Maybe you’ve heard his name—so fabulously alliterative, you want to say it just to say it—and maybe you haven’t. Soon, you’ll surely be hearing it. Eighteen months ago, you surely wouldn't have been. His recent EU/UK tour was entirely sold-out, meaning 6,000 lucky fans will forever be able to say they were with Mackay-ers through the year that picked his life right up and tossed it all about. This EP, Life, Love, and Upsets, is “my past twelve months in six songs,” Mackay tells us.
When a mere twelve months brings you more than 100 million streams and over 3 million Spotify monthly listeners, immense reflection ensues. Mackay’s EP is a capsule of that reflection. The song Don’t Quit Trying perfectly encapsulates Mackay’s journey to success. “Feeling confined with this whole life that I was living,” Mackay says, the “only thing that got me this far was my own words—I went away and did my homework; I held it all up on my own two shoulders.” One cannot help but imagine that, while indeed trying to inspire hope in his fans, Mackay is talking to himself, too. Don’t Quit Trying is an acknowledgment of himself– and all the work he did– to himself . He just happens to be generous enough to make his (millions of) fans privy.
While the artist knows that people are listening, fame has not stifled his willingness to be vulnerable. The London-based singer delivers just what he promises—tales of life, love, and upsets. He brings listeners across soaring peaks: sold-out tours, online virality, recognition by BBC Radio 1 as “Artist of the Week", and chasmic valleys: homelessness, mental health struggles, heartbreak, and failure. The EP highlights neither highs nor lows at the expense of the other; it embraces this chaotic existence for all that it is. In Cold Stare, Mackay’s pain lands viscerally. His descriptions of splitting his “head wide open,” “setting fire to [his] left and [his] right side,” and feeling “shook, concussed” ensure that we grasp the misery to which he alludes.

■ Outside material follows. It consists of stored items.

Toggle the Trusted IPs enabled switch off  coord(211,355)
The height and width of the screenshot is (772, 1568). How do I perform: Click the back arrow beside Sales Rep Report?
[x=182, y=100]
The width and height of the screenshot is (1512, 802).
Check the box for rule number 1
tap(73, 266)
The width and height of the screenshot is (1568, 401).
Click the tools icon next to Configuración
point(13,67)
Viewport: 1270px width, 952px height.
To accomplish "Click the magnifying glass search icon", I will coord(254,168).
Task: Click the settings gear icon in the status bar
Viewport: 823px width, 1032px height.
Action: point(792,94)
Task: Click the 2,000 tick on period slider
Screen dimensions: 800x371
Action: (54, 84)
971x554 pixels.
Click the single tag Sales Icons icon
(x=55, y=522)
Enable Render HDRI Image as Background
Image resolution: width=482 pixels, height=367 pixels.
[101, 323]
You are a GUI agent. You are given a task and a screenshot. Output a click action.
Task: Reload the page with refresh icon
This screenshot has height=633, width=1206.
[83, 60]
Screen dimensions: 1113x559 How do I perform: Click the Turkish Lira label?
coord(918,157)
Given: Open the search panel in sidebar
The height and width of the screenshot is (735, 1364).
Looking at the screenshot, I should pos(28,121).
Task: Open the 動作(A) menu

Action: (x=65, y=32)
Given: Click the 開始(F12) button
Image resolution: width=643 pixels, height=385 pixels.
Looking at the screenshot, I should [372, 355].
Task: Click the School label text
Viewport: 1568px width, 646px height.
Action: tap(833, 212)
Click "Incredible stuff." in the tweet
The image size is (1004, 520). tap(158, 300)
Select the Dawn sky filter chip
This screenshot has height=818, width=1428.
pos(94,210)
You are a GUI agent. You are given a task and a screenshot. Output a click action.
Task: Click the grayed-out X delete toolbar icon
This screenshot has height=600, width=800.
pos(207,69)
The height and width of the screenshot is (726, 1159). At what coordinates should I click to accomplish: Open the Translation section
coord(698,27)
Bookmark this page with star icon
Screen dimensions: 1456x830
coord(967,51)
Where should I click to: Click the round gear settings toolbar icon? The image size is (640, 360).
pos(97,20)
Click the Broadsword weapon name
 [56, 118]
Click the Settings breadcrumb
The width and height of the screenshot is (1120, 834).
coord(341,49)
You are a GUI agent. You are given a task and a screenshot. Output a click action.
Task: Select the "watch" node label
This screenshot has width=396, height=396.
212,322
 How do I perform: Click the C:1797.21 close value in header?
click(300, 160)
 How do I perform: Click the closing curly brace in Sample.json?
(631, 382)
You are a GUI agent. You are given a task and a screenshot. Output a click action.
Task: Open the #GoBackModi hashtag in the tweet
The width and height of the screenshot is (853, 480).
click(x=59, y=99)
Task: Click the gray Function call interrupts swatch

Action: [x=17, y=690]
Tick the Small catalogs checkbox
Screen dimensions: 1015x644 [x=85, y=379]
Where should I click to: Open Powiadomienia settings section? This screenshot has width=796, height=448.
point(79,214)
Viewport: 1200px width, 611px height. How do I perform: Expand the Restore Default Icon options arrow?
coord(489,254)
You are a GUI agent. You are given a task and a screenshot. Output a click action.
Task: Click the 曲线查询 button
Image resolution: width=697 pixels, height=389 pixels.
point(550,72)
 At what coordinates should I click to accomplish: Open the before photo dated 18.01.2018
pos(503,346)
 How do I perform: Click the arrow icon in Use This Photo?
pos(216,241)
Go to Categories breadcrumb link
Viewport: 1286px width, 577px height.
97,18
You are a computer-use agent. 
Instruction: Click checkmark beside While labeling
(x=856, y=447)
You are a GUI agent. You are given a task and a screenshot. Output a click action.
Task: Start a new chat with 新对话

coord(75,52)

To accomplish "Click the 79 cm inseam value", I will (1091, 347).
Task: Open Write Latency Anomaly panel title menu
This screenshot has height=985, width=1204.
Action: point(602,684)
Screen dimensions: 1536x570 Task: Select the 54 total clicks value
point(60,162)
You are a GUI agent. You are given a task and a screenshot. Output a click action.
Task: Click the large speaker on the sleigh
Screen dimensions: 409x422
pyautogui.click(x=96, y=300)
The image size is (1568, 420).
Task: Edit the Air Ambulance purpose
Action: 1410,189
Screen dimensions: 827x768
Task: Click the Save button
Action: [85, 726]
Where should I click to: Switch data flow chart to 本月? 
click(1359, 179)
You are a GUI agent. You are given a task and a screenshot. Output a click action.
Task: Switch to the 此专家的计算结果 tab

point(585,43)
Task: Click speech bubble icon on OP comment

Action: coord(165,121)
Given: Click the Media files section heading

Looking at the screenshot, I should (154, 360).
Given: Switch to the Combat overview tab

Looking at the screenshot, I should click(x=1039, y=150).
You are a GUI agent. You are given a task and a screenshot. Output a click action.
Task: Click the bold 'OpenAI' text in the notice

While the songs Don’t Quit Trying, Cold Stare, and Every Last Detail are focused directly on the individual, Mackay takes significant interest, too, in romantic love. The other half of his EP—the songs Bruised One, Home, and Looking Like That—is wholly dedicated to love and its all-consuming nature. In Home, speaking to a beloved, Mackay says, “You’re somewhere I can say that I belong.” He suggests that love for another human might actually assume the grounding role of a physical place. This idea is not novel per se, but Mackay has the ability to write lyrics in a way that makes listeners feel something in a way they never quite had before.
Thanks to the immense topographic range covered in this EP, it’s all you really need when you want to blast music as you fly down the highway windows down, or when you want to lay with your face buried in your pillow at 3 a.m.—because what is there other than life, love, and upsets? In terms of genre, Mackay covers all the bases, too. He dabbles evenly in buzzy pop, punchy rap, and melodic R&B. Aware of his wide-ranging fan base, perhaps Mackay eases us into rap when he raps, song when he sings, and gives us the gift of silences, a powerful tool often overlooked by vocalists. In the track Looking Like That, Mackay comes in with a hard strike right off the bat, rapping for fifteen seconds, before suddenly launching into song, a song that continues, laced with stints of rap, for the next two and a half minutes.
Don’t Quit Trying sees just the opposite, with a twenty-second-ish sing-songy intro followed by a sudden switch to rap after forty-five seconds. Home, on the other hand, begins with almost fifteen seconds of silence, as if warning listeners of the emotional rollercoaster to come. Mackenzy Mackay throws stylistic surprises at us, ensuring we stay on our toes, ears perked, heart rate up, ready to hear him work his magic.
Mackenzy Mackay’s latest EP is like a big cosmopolitan city—there’s something for everyone. We anxiously await whatever he comes up with next. And one thing’s for sure: this is only the beginning.